Problem description
Copy every entry precisely.

##########

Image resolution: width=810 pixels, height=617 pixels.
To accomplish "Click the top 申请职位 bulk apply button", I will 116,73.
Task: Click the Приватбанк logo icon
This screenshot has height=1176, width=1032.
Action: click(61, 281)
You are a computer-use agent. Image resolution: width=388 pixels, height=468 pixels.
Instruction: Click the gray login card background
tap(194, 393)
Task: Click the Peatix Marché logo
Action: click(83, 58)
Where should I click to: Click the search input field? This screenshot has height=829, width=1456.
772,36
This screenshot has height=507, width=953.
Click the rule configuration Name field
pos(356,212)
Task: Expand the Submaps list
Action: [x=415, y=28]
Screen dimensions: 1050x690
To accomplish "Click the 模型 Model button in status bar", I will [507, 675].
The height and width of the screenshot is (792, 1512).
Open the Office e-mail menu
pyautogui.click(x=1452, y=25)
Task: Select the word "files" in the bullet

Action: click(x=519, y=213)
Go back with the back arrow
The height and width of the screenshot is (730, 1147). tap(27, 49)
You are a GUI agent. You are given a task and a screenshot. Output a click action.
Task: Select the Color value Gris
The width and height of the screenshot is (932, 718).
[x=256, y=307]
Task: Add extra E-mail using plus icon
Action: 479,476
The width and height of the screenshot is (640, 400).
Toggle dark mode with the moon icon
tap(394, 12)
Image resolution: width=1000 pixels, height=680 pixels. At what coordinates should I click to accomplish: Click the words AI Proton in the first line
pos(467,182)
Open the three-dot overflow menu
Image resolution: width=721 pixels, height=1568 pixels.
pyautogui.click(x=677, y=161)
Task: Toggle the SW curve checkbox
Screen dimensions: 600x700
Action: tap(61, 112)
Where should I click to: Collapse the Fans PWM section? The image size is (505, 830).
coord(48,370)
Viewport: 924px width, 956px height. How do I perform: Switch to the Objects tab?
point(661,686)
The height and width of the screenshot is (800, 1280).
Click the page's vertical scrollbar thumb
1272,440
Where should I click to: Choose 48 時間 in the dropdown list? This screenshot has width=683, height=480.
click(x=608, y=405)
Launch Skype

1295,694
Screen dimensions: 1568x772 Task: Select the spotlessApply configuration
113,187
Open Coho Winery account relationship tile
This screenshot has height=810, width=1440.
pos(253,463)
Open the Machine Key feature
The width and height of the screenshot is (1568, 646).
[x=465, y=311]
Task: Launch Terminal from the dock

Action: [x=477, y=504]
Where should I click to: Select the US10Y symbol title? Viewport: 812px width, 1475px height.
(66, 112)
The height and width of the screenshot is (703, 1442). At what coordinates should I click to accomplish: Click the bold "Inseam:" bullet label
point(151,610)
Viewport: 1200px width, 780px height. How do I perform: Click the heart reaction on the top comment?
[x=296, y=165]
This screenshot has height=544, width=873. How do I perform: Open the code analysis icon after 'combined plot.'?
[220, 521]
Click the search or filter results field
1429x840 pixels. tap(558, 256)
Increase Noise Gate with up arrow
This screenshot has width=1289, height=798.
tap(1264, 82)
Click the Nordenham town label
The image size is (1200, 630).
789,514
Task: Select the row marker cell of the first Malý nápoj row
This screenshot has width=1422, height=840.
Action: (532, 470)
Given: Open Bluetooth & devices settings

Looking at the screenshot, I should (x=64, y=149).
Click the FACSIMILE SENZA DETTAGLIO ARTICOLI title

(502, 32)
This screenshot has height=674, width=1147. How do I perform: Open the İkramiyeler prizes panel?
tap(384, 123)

##########

Answer box
Image resolution: width=810 pixels, height=617 pixels.
To accomplish "Click the top 申请职位 bulk apply button", I will 116,73.
Task: Click the Приватбанк logo icon
This screenshot has height=1176, width=1032.
Action: click(61, 281)
You are a computer-use agent. Image resolution: width=388 pixels, height=468 pixels.
Instruction: Click the gray login card background
tap(194, 393)
Task: Click the Peatix Marché logo
Action: click(83, 58)
Where should I click to: Click the search input field? This screenshot has height=829, width=1456.
772,36
This screenshot has height=507, width=953.
Click the rule configuration Name field
pos(356,212)
Task: Expand the Submaps list
Action: [x=415, y=28]
Screen dimensions: 1050x690
To accomplish "Click the 模型 Model button in status bar", I will [507, 675].
The height and width of the screenshot is (792, 1512).
Open the Office e-mail menu
pyautogui.click(x=1452, y=25)
Task: Select the word "files" in the bullet

Action: click(x=519, y=213)
Go back with the back arrow
The height and width of the screenshot is (730, 1147). tap(27, 49)
You are a GUI agent. You are given a task and a screenshot. Output a click action.
Task: Select the Color value Gris
The width and height of the screenshot is (932, 718).
[x=256, y=307]
Task: Add extra E-mail using plus icon
Action: 479,476
The width and height of the screenshot is (640, 400).
Toggle dark mode with the moon icon
tap(394, 12)
Image resolution: width=1000 pixels, height=680 pixels. At what coordinates should I click to accomplish: Click the words AI Proton in the first line
pos(467,182)
Open the three-dot overflow menu
Image resolution: width=721 pixels, height=1568 pixels.
pyautogui.click(x=677, y=161)
Task: Toggle the SW curve checkbox
Screen dimensions: 600x700
Action: tap(61, 112)
Where should I click to: Collapse the Fans PWM section? The image size is (505, 830).
coord(48,370)
Viewport: 924px width, 956px height. How do I perform: Switch to the Objects tab?
point(661,686)
The height and width of the screenshot is (800, 1280).
Click the page's vertical scrollbar thumb
1272,440
Where should I click to: Choose 48 時間 in the dropdown list? This screenshot has width=683, height=480.
click(x=608, y=405)
Launch Skype

1295,694
Screen dimensions: 1568x772 Task: Select the spotlessApply configuration
113,187
Open Coho Winery account relationship tile
This screenshot has height=810, width=1440.
pos(253,463)
Open the Machine Key feature
The width and height of the screenshot is (1568, 646).
[x=465, y=311]
Task: Launch Terminal from the dock

Action: [x=477, y=504]
Where should I click to: Select the US10Y symbol title? Viewport: 812px width, 1475px height.
(66, 112)
The height and width of the screenshot is (703, 1442). At what coordinates should I click to accomplish: Click the bold "Inseam:" bullet label
point(151,610)
Viewport: 1200px width, 780px height. How do I perform: Click the heart reaction on the top comment?
[x=296, y=165]
This screenshot has height=544, width=873. How do I perform: Open the code analysis icon after 'combined plot.'?
[220, 521]
Click the search or filter results field
1429x840 pixels. tap(558, 256)
Increase Noise Gate with up arrow
This screenshot has width=1289, height=798.
tap(1264, 82)
Click the Nordenham town label
The image size is (1200, 630).
789,514
Task: Select the row marker cell of the first Malý nápoj row
This screenshot has width=1422, height=840.
Action: (532, 470)
Given: Open Bluetooth & devices settings

Looking at the screenshot, I should (x=64, y=149).
Click the FACSIMILE SENZA DETTAGLIO ARTICOLI title

(502, 32)
This screenshot has height=674, width=1147. How do I perform: Open the İkramiyeler prizes panel?
tap(384, 123)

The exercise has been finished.